* _Work order_
Extract all of the entries and set them down verbatim.

** Opening Data provided block **

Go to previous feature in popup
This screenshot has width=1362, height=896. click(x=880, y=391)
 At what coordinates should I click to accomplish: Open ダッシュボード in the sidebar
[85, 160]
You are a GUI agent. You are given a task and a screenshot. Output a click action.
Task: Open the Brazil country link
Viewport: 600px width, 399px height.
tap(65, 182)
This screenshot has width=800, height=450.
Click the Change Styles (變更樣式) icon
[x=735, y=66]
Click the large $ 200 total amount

** Closing Data provided block **

* _Your solution_
Go to previous feature in popup
This screenshot has width=1362, height=896. click(x=880, y=391)
 At what coordinates should I click to accomplish: Open ダッシュボード in the sidebar
[85, 160]
You are a GUI agent. You are given a task and a screenshot. Output a click action.
Task: Open the Brazil country link
Viewport: 600px width, 399px height.
tap(65, 182)
This screenshot has width=800, height=450.
Click the Change Styles (變更樣式) icon
[x=735, y=66]
Click the large $ 200 total amount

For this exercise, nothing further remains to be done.